Estava plantado o renascimento intelectual na mesma natureza dos anos pós-45, em que a admiração mundial pela União Soviética provocava reações iradas da classe dominante tipo macarthismo e reações fascistas como o fechamento do Partido Comunista Brasileiro – semeador de um novo mundo. Esmagada esta ânsia coletiva pelo novo, o sistema da propriedade privada entronizou princípios dogmáticos de base frágil, em que as palavras liberdade e democracia se mostravam sem razão em quadros sem sentido, com discursos que não se provavam e que só tinham vigido até agora sob o domínio da força e do medo. Mas 68 era maior, libertário, da livre-associação. 1968 reagiu. E saiu às ruas pedindo comida melhor como Edson Luiz assassinado em março, como os estudantes de Nanterre que não podiam visitar mais as moças na Universidade, saiu pelas liberdades da Primavera de Praga esmagada por tanques, saiu endeusando Mao-Tsé-Tung e sua Revolução Cultural que desconhecíamos.

1968 saiu no sonho de Ernesto Che Guevara tornado símbolo de gerações e retrato destes tempos de transformação após abandonar um Ministério e vir lutar na selva boliviana pelos miseráveis. Assassinado, sua expressão humanitária proliferou através das fronteiras. Nestes tempos, uma ilha lutava para se criar vida decente na América Latina – o que se fazia com sucesso na aliança de Cuba com a União Soviética e uma política de desenvolvimento popular.

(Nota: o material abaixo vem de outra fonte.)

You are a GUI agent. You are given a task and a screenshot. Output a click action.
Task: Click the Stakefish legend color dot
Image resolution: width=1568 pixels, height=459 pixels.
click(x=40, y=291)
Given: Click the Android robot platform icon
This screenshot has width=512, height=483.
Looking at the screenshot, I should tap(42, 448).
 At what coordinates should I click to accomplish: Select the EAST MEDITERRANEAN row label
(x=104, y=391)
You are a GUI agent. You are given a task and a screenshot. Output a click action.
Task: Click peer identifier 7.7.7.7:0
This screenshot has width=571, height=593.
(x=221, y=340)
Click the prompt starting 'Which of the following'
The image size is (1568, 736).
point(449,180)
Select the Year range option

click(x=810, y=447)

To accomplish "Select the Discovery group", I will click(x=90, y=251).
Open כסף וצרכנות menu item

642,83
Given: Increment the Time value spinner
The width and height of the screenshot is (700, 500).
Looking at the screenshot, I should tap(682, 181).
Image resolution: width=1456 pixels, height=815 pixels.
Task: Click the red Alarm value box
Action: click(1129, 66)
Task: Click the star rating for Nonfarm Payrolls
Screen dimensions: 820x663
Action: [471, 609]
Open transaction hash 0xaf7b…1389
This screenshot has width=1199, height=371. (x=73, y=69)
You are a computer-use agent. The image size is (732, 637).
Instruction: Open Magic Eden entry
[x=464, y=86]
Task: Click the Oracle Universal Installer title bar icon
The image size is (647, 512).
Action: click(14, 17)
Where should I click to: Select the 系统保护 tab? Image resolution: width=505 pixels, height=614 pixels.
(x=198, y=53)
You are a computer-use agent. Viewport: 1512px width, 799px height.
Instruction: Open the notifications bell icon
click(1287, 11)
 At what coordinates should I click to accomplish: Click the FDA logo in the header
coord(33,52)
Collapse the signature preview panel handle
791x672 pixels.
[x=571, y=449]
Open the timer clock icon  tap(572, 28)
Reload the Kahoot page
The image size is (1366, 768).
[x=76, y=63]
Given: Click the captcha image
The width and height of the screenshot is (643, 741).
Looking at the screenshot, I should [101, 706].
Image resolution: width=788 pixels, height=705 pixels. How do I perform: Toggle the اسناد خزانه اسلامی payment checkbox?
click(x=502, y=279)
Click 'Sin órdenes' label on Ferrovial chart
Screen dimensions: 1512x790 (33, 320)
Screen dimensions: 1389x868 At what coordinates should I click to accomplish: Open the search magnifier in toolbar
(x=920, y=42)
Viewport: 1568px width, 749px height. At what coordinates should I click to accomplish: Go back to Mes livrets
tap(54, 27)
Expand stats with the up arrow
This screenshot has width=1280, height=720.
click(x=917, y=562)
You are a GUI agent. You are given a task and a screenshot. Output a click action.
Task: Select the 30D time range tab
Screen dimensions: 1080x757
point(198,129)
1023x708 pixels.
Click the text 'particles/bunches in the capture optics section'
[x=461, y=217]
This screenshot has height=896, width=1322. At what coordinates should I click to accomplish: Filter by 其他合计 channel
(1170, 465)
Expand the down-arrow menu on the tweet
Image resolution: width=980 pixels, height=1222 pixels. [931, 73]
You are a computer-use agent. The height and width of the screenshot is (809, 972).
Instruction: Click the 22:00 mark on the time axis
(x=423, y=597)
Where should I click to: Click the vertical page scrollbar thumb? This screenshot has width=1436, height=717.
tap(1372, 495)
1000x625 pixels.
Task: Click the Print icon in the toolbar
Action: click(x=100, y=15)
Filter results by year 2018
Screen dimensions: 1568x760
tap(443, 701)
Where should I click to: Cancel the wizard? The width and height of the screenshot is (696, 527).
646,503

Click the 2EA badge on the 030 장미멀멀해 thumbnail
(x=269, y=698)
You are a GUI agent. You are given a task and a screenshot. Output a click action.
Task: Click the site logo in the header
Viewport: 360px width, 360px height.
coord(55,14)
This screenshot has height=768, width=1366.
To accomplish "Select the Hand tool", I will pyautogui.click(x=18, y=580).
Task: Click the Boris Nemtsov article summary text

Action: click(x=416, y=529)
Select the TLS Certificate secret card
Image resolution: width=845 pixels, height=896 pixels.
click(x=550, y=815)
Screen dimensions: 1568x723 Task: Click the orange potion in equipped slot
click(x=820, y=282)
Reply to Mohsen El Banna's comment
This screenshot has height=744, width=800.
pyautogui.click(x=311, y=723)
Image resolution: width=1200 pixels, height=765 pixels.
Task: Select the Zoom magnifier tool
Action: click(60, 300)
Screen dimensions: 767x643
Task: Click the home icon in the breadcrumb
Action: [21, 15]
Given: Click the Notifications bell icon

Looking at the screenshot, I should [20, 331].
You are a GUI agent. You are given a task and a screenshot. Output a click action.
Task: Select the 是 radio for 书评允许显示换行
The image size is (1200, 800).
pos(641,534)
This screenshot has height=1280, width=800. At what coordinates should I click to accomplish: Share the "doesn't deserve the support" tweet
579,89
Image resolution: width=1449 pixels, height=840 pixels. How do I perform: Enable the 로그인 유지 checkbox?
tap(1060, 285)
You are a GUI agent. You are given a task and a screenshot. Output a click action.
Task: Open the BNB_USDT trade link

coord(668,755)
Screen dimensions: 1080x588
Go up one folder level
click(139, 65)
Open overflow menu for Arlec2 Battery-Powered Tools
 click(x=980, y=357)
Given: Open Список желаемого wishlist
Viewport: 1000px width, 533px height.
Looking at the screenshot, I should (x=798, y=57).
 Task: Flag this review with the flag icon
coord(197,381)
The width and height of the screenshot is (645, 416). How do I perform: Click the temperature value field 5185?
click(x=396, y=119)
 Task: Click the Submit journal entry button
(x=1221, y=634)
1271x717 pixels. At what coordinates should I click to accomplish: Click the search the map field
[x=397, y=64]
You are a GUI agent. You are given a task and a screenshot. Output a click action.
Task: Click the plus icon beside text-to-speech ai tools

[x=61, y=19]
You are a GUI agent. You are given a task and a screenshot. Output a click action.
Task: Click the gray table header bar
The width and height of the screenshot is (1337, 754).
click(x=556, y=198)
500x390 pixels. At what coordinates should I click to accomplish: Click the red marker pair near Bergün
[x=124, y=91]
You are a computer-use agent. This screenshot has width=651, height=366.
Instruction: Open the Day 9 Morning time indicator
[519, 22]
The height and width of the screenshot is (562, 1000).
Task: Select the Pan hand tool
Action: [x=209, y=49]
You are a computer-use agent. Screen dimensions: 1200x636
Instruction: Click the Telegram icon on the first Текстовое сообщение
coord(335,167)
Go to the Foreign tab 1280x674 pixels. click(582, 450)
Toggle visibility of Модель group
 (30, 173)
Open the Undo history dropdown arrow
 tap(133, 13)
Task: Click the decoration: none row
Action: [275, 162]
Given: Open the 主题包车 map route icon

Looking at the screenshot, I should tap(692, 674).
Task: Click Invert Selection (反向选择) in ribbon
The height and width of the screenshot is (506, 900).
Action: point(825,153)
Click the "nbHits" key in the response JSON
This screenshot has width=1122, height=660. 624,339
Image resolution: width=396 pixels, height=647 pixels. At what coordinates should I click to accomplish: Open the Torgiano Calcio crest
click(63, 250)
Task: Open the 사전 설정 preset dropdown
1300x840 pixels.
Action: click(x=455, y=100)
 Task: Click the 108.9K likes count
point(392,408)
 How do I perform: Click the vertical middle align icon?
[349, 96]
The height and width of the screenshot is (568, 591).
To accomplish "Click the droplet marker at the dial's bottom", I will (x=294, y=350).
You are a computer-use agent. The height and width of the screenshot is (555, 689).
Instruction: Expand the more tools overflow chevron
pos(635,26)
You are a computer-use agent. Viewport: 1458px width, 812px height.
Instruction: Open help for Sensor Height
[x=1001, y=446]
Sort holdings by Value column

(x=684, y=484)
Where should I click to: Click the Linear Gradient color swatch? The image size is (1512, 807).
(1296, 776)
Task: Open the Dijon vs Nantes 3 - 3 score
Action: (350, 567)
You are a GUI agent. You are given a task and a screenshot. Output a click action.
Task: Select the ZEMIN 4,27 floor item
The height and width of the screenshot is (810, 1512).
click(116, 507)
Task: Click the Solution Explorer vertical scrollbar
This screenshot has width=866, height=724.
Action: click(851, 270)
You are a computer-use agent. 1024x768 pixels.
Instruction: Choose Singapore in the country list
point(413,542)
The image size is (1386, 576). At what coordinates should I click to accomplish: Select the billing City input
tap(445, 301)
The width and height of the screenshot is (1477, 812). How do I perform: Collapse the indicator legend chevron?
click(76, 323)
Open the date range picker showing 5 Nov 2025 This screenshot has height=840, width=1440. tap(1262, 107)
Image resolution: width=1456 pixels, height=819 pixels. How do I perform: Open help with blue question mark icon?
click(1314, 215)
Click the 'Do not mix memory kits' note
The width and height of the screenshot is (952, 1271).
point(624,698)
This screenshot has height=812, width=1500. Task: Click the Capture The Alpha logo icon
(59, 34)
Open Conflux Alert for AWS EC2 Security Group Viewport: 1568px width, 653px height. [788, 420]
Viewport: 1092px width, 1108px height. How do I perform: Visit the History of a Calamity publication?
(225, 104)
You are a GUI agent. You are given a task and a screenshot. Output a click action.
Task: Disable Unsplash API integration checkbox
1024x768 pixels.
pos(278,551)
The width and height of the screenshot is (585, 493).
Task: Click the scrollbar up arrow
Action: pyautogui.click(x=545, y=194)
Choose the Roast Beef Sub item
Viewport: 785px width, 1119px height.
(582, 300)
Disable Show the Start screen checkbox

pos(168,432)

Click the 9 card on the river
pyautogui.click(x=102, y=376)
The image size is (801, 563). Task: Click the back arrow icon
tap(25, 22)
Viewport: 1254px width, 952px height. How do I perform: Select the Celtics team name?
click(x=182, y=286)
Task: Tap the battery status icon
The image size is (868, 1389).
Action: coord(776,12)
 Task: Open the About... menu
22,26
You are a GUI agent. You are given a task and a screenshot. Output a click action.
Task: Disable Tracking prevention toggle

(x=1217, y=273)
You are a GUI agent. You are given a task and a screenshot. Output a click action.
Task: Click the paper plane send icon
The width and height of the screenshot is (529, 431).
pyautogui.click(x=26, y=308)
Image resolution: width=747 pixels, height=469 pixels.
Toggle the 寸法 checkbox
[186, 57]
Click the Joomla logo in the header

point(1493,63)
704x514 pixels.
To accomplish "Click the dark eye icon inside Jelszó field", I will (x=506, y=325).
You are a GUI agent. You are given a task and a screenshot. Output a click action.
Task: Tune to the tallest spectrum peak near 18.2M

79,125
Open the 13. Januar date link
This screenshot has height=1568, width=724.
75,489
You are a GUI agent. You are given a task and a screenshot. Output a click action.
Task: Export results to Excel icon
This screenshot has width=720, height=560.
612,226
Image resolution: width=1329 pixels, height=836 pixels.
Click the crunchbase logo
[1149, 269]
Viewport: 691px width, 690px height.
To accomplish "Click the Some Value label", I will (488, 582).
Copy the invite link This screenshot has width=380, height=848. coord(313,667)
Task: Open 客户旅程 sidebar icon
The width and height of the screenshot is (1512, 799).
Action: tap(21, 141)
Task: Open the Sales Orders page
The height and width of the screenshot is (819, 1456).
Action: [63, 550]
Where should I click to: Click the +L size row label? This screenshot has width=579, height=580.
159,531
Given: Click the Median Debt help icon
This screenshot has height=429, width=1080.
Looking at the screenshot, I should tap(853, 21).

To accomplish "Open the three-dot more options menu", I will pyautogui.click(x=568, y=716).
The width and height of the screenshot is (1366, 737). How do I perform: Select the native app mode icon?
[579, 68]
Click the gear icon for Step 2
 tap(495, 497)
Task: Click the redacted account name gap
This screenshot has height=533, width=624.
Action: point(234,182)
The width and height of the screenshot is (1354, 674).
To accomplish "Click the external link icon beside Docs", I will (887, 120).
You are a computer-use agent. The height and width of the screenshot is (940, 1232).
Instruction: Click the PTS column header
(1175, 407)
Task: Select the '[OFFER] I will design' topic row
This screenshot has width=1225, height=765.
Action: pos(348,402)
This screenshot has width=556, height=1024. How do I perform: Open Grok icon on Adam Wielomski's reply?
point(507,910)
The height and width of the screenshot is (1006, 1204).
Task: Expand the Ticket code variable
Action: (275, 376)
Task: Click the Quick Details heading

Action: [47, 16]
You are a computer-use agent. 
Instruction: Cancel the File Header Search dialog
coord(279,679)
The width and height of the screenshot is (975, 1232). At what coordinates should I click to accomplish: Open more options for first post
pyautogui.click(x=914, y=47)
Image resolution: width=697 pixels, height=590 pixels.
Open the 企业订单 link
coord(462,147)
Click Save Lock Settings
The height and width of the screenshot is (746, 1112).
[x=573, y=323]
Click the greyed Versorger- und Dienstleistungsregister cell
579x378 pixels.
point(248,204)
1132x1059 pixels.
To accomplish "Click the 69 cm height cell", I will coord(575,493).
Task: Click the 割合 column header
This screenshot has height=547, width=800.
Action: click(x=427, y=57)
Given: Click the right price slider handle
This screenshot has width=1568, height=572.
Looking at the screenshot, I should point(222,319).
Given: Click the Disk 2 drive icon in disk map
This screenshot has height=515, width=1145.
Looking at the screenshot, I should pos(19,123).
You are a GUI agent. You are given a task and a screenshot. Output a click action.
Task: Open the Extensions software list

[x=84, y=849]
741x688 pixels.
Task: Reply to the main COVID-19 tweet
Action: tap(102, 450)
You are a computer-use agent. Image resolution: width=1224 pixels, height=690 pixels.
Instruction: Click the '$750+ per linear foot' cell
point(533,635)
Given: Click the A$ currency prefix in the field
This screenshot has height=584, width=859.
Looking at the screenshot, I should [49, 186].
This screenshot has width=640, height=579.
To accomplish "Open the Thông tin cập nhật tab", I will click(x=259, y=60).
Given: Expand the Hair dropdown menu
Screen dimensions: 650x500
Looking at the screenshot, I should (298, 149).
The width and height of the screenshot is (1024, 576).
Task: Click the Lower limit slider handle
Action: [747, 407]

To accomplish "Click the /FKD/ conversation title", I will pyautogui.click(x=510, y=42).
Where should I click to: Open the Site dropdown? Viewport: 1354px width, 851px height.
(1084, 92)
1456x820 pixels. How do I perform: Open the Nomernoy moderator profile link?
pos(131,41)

Que revela seus acertos hoje com todos os recordes mundiais de qualidade de vida, de médicos e professores por habitante, na mortalidade infantil menor do mundo, na perspectiva de vida maior do mundo apesar do bloqueio americano. Mas o exemplo não poderia prosperar.

A certeza dos caminhos e da possibilidade de mudança, da crença no “assalto aos céus” constatado por Marx se dava na medida da ocorrência das ações perante forças que só sabiam reagir com a violência das armas contra as que se colocavam flores. Assim reagiram contra os que protestavam contra a demissão de Henry Langloir como diretor da Cinemateca Francesa, enquanto aqui também era tempo de cinema e de Maurice, de Godard, de Pasolini, de Moniccelli, de Waida, de Truffaut, de Glauber – formando públicos aculturados e abertos para novos horizontes.

Mas nestes tempos em que o próprio Papa Católico Paulo VI admitia que os oprimidos usasse a força para mudar sua história, em sua encíclica “Populorum Progressio”, em que seres diferenciados como D.Helder Câmara agiam pelos pobres, em que Camilo Torres tombava na selva na luta popular, ah, estes tempos foram de luz e encantamento para nós jovens recém-saídos da infância, púberes que se apaixonaram pela grande construção de um novo mundo. A velha luta de classes tomava outra forma, a da rebeldia contra um modelo apodrecido que, persistente, começa a mostrar suas partes podres e criminosas no esgotamento do sistema econômico baseado na exploração e na opressão – ao que temos o dever de destruir para instaurar uma rota de felicidade.